Task brief —
Format every line of the data below as a numbered list, dropping any blank lines.

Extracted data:
>> START
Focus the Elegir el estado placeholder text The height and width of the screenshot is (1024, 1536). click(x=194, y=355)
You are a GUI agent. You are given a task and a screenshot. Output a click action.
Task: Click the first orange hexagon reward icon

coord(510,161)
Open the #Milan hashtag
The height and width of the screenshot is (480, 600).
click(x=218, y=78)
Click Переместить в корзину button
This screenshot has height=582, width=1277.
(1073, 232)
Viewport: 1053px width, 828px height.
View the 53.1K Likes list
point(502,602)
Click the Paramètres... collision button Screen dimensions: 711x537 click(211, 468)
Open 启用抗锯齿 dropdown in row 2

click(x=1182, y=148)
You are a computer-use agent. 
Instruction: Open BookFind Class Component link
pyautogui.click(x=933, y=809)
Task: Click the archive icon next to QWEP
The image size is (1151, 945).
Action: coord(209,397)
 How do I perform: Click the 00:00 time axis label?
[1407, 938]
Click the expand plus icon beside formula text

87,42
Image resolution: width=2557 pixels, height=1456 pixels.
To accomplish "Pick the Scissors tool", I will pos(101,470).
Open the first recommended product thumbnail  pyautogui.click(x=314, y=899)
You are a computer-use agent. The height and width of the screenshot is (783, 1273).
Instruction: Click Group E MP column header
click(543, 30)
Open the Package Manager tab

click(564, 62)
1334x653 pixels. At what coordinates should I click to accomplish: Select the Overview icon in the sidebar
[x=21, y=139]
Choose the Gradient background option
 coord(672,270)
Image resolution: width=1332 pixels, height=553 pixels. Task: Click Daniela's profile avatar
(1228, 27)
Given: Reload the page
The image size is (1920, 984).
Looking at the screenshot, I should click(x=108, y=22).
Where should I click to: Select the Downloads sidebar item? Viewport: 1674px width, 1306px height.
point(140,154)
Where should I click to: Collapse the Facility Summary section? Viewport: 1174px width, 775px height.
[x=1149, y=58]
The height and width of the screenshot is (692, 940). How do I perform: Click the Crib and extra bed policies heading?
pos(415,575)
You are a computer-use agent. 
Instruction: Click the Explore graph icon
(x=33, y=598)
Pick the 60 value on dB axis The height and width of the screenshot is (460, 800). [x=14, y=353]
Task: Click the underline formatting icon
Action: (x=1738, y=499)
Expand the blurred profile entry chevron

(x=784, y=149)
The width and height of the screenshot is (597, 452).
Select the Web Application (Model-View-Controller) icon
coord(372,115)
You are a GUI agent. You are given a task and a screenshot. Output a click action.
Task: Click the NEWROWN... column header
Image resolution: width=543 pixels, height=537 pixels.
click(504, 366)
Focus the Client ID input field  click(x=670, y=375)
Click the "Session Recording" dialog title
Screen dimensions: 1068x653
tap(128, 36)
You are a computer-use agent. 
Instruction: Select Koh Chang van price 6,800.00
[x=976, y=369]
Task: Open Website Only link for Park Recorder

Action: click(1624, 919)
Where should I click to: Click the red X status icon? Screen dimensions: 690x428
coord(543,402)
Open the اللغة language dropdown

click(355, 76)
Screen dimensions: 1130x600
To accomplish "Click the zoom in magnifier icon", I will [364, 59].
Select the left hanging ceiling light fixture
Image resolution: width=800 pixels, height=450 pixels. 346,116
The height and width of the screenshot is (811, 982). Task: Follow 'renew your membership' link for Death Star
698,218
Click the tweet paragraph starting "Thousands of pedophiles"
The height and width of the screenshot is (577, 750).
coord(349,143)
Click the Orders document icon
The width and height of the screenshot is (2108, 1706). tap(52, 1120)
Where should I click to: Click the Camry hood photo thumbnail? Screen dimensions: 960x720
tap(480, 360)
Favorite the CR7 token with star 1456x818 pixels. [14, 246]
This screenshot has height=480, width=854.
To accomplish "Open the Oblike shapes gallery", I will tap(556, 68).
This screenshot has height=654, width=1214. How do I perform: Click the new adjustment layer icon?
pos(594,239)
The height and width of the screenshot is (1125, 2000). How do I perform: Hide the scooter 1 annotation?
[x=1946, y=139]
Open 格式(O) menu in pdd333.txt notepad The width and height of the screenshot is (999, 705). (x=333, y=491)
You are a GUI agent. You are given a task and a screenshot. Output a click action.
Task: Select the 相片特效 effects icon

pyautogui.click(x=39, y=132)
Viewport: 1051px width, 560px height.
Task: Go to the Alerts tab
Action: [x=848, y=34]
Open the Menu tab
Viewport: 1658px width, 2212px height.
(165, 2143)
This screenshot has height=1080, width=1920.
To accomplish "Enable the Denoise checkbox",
>> END
Correct answer —
1. Focus the Elegir el estado placeholder text The height and width of the screenshot is (1024, 1536). click(x=194, y=355)
2. You are a GUI agent. You are given a task and a screenshot. Output a click action.
3. Task: Click the first orange hexagon reward icon
4. coord(510,161)
5. Open the #Milan hashtag
6. The height and width of the screenshot is (480, 600).
7. click(x=218, y=78)
8. Click Переместить в корзину button
9. This screenshot has height=582, width=1277.
10. (1073, 232)
11. Viewport: 1053px width, 828px height.
12. View the 53.1K Likes list
13. point(502,602)
14. Click the Paramètres... collision button Screen dimensions: 711x537 click(211, 468)
15. Open 启用抗锯齿 dropdown in row 2
16. click(x=1182, y=148)
17. You are a computer-use agent. 
18. Instruction: Open BookFind Class Component link
19. pyautogui.click(x=933, y=809)
20. Task: Click the archive icon next to QWEP
21. The image size is (1151, 945).
22. Action: coord(209,397)
23.  How do I perform: Click the 00:00 time axis label?
24. [1407, 938]
25. Click the expand plus icon beside formula text
26. 87,42
27. Image resolution: width=2557 pixels, height=1456 pixels.
28. To accomplish "Pick the Scissors tool", I will pos(101,470).
29. Open the first recommended product thumbnail  pyautogui.click(x=314, y=899)
30. You are a computer-use agent. The height and width of the screenshot is (783, 1273).
31. Instruction: Click Group E MP column header
32. click(543, 30)
33. Open the Package Manager tab
34. click(564, 62)
35. 1334x653 pixels. At what coordinates should I click to accomplish: Select the Overview icon in the sidebar
36. [x=21, y=139]
37. Choose the Gradient background option
38.  coord(672,270)
39. Image resolution: width=1332 pixels, height=553 pixels. Task: Click Daniela's profile avatar
40. (1228, 27)
41. Given: Reload the page
42. The image size is (1920, 984).
43. Looking at the screenshot, I should click(x=108, y=22).
44. Where should I click to: Select the Downloads sidebar item? Viewport: 1674px width, 1306px height.
45. point(140,154)
46. Where should I click to: Collapse the Facility Summary section? Viewport: 1174px width, 775px height.
47. [x=1149, y=58]
48. The height and width of the screenshot is (692, 940). How do I perform: Click the Crib and extra bed policies heading?
49. pos(415,575)
50. You are a computer-use agent. 
51. Instruction: Click the Explore graph icon
52. (x=33, y=598)
53. Pick the 60 value on dB axis The height and width of the screenshot is (460, 800). [x=14, y=353]
54. Task: Click the underline formatting icon
55. Action: (x=1738, y=499)
56. Expand the blurred profile entry chevron
57. (x=784, y=149)
58. The width and height of the screenshot is (597, 452).
59. Select the Web Application (Model-View-Controller) icon
60. coord(372,115)
61. You are a GUI agent. You are given a task and a screenshot. Output a click action.
62. Task: Click the NEWROWN... column header
63. Image resolution: width=543 pixels, height=537 pixels.
64. click(504, 366)
65. Focus the Client ID input field  click(x=670, y=375)
66. Click the "Session Recording" dialog title
67. Screen dimensions: 1068x653
68. tap(128, 36)
69. You are a computer-use agent. 
70. Instruction: Select Koh Chang van price 6,800.00
71. [x=976, y=369]
72. Task: Open Website Only link for Park Recorder
73. Action: click(1624, 919)
74. Where should I click to: Click the red X status icon? Screen dimensions: 690x428
75. coord(543,402)
76. Open the اللغة language dropdown
77. click(355, 76)
78. Screen dimensions: 1130x600
79. To accomplish "Click the zoom in magnifier icon", I will [364, 59].
80. Select the left hanging ceiling light fixture
81. Image resolution: width=800 pixels, height=450 pixels. 346,116
82. The height and width of the screenshot is (811, 982). Task: Follow 'renew your membership' link for Death Star
83. 698,218
84. Click the tweet paragraph starting "Thousands of pedophiles"
85. The height and width of the screenshot is (577, 750).
86. coord(349,143)
87. Click the Orders document icon
88. The width and height of the screenshot is (2108, 1706). tap(52, 1120)
89. Where should I click to: Click the Camry hood photo thumbnail? Screen dimensions: 960x720
90. tap(480, 360)
91. Favorite the CR7 token with star 1456x818 pixels. [14, 246]
92. This screenshot has height=480, width=854.
93. To accomplish "Open the Oblike shapes gallery", I will tap(556, 68).
94. This screenshot has height=654, width=1214. How do I perform: Click the new adjustment layer icon?
95. pos(594,239)
96. The height and width of the screenshot is (1125, 2000). How do I perform: Hide the scooter 1 annotation?
97. [x=1946, y=139]
98. Open 格式(O) menu in pdd333.txt notepad The width and height of the screenshot is (999, 705). (x=333, y=491)
99. You are a GUI agent. You are given a task and a screenshot. Output a click action.
100. Task: Select the 相片特效 effects icon
101. pyautogui.click(x=39, y=132)
102. Viewport: 1051px width, 560px height.
103. Task: Go to the Alerts tab
104. Action: [x=848, y=34]
105. Open the Menu tab
106. Viewport: 1658px width, 2212px height.
107. (165, 2143)
108. This screenshot has height=1080, width=1920.
109. To accomplish "Enable the Denoise checkbox",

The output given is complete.